4. Vaccine resistance is the virus’s ally
It’s especially pathological in Trumpist states and regions, where refusal to be vaccinated has become an expression of faith. (Trump himself was recently booed when he told a crowd he’d had the booster shot.)
But it’s also true even in sober, law-abiding Canada, where we’ve seen anti-vax crowds threaten health-care workers. Some Conservative MPs don’t want to say if they’ve been vaccinated.
Vaccines can’t guarantee immunity to all, and Omicron has found ways to attack even the fully vaccinated. But COVID vaccines can improve your odds against infection or serious illness — a simple fact that somehow continues to meet resistance among slices of nations’ populations large enough to threaten their health systems when variant waves arrive.
5. We need to rebuild our health-care systems
American ER physician Craig Spencer, who survived Ebola in West Africa, recently wrote: “There’s no nice way to put this: In much of the country, the next few months will be a really bad time to be really sick with COVID-19. Or to break an ankle. Or to get appendicitis.”
Health-care workers started the pandemic ill-equipped and overworked. They have had to deal with repeated onslaughts of patients, some of whom are actively hostile and even violent. Thousands of nurses and other workers have retired or simply quit. A StatsCan survey almost a year ago said 70 per cent of health-care workers reported worse mental health than before the pandemic began. That number is likely to have risen since then.
Since the pandemic is nowhere near over, our health systems will be increasingly unable to cope with future surges. Worse yet, thousands of COVID survivors are now dealing with long COVID. They will need care for months or years.
Meanwhile, WHO has developed materials dealing with pandemic-related damage ranging from alcoholism and drug abuse to stress in orphaned children and suicide in health-care workers. They amount to a reliable forecast of what’s coming next.
Somehow we will have to find or train enough qualified people to care for the long-haulers and those coping with mental-health issues. The Canadian government predicts a serious shortage of caregivers.
“For registered nurses and registered psychiatric nurses, over the period 2019–28, new job openings (arising from expansion demand and replacement demand) are expected to total 191,100, while 154,600 new job seekers (arising from school leavers, immigration and mobility) are expected to be available to fill them.” Demand for psychologists will also outstrip supply.
We’ll have to find or train most of those new workers here in Canada; it would be unethical to recruit them from poor countries trying to cope with similar problems.

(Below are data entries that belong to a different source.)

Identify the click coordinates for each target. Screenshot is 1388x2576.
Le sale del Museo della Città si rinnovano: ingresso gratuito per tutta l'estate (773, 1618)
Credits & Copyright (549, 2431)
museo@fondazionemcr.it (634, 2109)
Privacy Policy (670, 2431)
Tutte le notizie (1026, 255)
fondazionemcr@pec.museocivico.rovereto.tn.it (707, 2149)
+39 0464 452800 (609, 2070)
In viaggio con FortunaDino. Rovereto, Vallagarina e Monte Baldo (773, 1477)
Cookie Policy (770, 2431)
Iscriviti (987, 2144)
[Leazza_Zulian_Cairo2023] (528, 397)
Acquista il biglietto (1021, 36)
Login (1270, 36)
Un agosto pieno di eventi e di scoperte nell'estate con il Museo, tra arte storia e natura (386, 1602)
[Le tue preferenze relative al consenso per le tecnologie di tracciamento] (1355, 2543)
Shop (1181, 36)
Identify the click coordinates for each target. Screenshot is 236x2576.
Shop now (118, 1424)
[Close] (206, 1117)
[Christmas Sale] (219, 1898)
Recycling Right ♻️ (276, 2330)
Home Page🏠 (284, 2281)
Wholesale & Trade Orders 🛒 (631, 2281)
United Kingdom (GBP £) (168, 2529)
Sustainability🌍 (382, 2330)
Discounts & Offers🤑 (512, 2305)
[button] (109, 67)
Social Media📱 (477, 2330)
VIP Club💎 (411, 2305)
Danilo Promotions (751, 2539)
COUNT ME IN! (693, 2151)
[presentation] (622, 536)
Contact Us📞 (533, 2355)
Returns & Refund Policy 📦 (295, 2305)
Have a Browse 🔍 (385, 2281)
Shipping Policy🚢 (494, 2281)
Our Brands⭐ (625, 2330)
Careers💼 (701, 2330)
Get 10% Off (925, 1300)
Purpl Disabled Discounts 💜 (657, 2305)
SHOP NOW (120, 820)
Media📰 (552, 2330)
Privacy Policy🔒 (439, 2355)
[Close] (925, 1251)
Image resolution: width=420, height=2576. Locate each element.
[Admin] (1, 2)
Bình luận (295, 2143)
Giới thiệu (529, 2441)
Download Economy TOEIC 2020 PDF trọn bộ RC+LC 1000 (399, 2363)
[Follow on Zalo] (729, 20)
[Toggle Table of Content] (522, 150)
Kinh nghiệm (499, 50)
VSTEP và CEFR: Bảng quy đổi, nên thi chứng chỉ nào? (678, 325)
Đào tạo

And we will have to retain them through future disasters.
6. We’ll never go back to the ‘before times’
The neoliberal world order established since the 1980s has been brutally shaken since New Year’s Eve 2019, exposing political failures ranging from worsening climate change to the migration crisis and systemic racism. Yet governments behave as if the pandemic scarcely exists. They play familiar Cold War games: Russia threatens Ukraine, China bullies its critics, the U.S. pretends it’s the leader of something called the “free world.”
It’s understandable to yearn for a world without a pandemic. But the “before times” got us into this mess. If we did go back to before-times economies and social relations, we would soon face still more pandemics and social conflicts.
As the pandemic continues, with occasional guest appearances by climate disasters like last summer’s heat dome and November’s floods, many of the world’s leading nations (and leaders) are hollowed-out remnants of what they once were. Internally divided, they pretend it’s business as usual. But they seem terrified of their own people and unable to define and carry out a consistent pandemic policy.
So, having learned nothing from the pandemic, they continue as they began — unless and until we elect new governments that really have learned from the past two years.
Happy holidays, readers. Our comment threads will be closed until Jan. 3 to give our moderators a break. See you in 2022!